Dr Tim Lichtenberg: PhD 2018, ETH Zurich, Department of Earth Sciences, 2018-2022 SNSF & Simons Postdoctoral Fellow, University of Oxford, Atmospheric Physics Since autumn 2022, Assistant Professor, Kapteyn Astronomical Institute, University of Groningen
Dr Oliver Allanson (Fowler Award Geophysics)
“Understanding the Earth’s radiation belts: our local, superscale, relativistic particle accelerator”
Weighing exoplanets through a telescope network
Dr Annelies Mortier
The radial velocity (RV) technique, using high-resolution spectra, is currently the only viable technique to measure masses of small exoplanets.

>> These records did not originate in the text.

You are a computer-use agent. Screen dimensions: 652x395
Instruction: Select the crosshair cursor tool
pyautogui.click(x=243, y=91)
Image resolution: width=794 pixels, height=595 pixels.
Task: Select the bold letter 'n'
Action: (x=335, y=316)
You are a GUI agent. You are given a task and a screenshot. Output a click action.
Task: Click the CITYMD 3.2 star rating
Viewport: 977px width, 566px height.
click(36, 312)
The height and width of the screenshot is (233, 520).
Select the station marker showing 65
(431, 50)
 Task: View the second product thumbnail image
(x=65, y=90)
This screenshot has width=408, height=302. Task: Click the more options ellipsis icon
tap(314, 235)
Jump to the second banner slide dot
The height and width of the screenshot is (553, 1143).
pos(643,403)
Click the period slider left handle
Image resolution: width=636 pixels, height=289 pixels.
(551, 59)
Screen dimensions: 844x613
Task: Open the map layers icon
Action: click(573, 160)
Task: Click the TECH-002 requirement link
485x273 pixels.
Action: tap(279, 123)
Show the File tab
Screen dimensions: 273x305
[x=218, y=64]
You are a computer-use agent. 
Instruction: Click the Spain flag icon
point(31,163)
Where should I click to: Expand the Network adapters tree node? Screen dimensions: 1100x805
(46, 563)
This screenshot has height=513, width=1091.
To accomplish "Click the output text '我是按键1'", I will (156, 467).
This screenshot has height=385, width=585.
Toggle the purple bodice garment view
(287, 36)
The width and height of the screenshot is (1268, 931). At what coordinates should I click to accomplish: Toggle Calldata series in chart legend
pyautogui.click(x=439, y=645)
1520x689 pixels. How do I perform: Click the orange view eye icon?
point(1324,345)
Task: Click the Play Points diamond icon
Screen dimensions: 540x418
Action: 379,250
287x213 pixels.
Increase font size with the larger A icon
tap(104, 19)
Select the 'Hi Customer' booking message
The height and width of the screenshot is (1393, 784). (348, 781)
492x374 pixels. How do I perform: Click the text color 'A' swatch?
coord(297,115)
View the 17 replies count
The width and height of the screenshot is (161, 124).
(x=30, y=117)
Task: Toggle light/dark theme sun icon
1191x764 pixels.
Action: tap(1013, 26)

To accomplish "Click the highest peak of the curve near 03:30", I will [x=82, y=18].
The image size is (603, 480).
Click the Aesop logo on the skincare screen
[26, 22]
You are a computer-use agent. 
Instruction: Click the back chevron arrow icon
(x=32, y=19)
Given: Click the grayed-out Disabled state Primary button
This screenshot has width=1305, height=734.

Due to inherent limitations of the transit technique, longer period exoplanets such as those resembling planets in the Solar System, are also better detected via RVs. An inherent barrier to finding many small long-period exoplanets is observing time. Due to the combination of signal aliasing, stellar variability, and the long-period nature of these planet signals, it is crucial to have densely sampled data over a long period of time. This talk will describe the current state of the field, the need for a stabilised spectroscopy network, and the wide variety of science such a network can unlock.
Annelies Mortier is an assistant professor at the University of Birmingham. After her undergraduate studies at the Universities of Ghent (Be) and Leiden (NL), she obtained her PhD from the University of Porto (PT). Before moving to Birmingham in 2022, she has done a postdoc at the University of St Andrews and a senior Kavli Fellowship at the University of Cambridge. She is an observational astronomer playing around with stars and their exoplanets.